▸ **Task objective**: Rewrite the rows below as a JSON list of strings, one string per line, leaving out blank lines.

▸ **Input records**:
************
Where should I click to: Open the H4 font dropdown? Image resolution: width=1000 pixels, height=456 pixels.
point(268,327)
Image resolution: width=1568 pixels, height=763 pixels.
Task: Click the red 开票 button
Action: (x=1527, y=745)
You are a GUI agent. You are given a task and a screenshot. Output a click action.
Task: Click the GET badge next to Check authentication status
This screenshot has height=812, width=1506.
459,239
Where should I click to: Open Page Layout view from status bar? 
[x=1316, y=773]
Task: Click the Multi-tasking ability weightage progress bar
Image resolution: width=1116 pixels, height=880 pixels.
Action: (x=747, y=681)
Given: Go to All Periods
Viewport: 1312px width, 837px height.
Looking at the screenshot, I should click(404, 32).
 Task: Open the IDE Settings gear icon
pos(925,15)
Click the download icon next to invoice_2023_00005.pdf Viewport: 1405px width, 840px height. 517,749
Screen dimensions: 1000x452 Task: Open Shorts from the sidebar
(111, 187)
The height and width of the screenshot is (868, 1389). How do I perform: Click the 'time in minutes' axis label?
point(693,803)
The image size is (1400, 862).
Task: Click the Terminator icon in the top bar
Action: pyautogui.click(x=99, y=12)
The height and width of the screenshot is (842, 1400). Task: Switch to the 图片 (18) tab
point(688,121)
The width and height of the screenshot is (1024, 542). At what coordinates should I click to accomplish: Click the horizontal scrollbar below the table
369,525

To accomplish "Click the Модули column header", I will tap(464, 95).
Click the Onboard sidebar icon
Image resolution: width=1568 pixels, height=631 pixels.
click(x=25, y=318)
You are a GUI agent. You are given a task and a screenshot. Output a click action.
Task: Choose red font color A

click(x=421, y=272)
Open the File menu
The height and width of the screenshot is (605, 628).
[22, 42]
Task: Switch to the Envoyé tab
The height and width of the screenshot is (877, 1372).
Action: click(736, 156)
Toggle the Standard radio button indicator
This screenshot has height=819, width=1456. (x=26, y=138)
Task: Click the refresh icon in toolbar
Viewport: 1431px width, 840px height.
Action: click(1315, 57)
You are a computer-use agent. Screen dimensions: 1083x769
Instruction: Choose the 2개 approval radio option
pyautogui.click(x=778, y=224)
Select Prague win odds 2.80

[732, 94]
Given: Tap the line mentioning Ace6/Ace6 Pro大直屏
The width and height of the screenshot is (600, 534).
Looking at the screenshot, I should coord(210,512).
************
▸ **Output for this task**:
[
  "Where should I click to: Open the H4 font dropdown? Image resolution: width=1000 pixels, height=456 pixels.",
  "point(268,327)",
  "Image resolution: width=1568 pixels, height=763 pixels.",
  "Task: Click the red 开票 button",
  "Action: (x=1527, y=745)",
  "You are a GUI agent. You are given a task and a screenshot. Output a click action.",
  "Task: Click the GET badge next to Check authentication status",
  "This screenshot has height=812, width=1506.",
  "459,239",
  "Where should I click to: Open Page Layout view from status bar? ",
  "[x=1316, y=773]",
  "Task: Click the Multi-tasking ability weightage progress bar",
  "Image resolution: width=1116 pixels, height=880 pixels.",
  "Action: (x=747, y=681)",
  "Given: Go to All Periods",
  "Viewport: 1312px width, 837px height.",
  "Looking at the screenshot, I should click(404, 32).",
  " Task: Open the IDE Settings gear icon",
  "pos(925,15)",
  "Click the download icon next to invoice_2023_00005.pdf Viewport: 1405px width, 840px height. 517,749",
  "Screen dimensions: 1000x452 Task: Open Shorts from the sidebar",
  "(111, 187)",
  "The height and width of the screenshot is (868, 1389). How do I perform: Click the 'time in minutes' axis label?",
  "point(693,803)",
  "The image size is (1400, 862).",
  "Task: Click the Terminator icon in the top bar",
  "Action: pyautogui.click(x=99, y=12)",
  "The height and width of the screenshot is (842, 1400). Task: Switch to the 图片 (18) tab",
  "point(688,121)",
  "The width and height of the screenshot is (1024, 542). At what coordinates should I click to accomplish: Click the horizontal scrollbar below the table",
  "369,525",
  "To accomplish \"Click the Модули column header\", I will tap(464, 95).",
  "Click the Onboard sidebar icon",
  "Image resolution: width=1568 pixels, height=631 pixels.",
  "click(x=25, y=318)",
  "You are a GUI agent. You are given a task and a screenshot. Output a click action.",
  "Task: Choose red font color A",
  "click(x=421, y=272)",
  "Open the File menu",
  "The height and width of the screenshot is (605, 628).",
  "[22, 42]",
  "Task: Switch to the Envoyé tab",
  "The height and width of the screenshot is (877, 1372).",
  "Action: click(736, 156)",
  "Toggle the Standard radio button indicator",
  "This screenshot has height=819, width=1456. (x=26, y=138)",
  "Task: Click the refresh icon in toolbar",
  "Viewport: 1431px width, 840px height.",
  "Action: click(1315, 57)",
  "You are a computer-use agent. Screen dimensions: 1083x769",
  "Instruction: Choose the 2개 approval radio option",
  "pyautogui.click(x=778, y=224)",
  "Select Prague win odds 2.80",
  "[732, 94]",
  "Given: Tap the line mentioning Ace6/Ace6 Pro大直屏",
  "The width and height of the screenshot is (600, 534).",
  "Looking at the screenshot, I should coord(210,512)."
]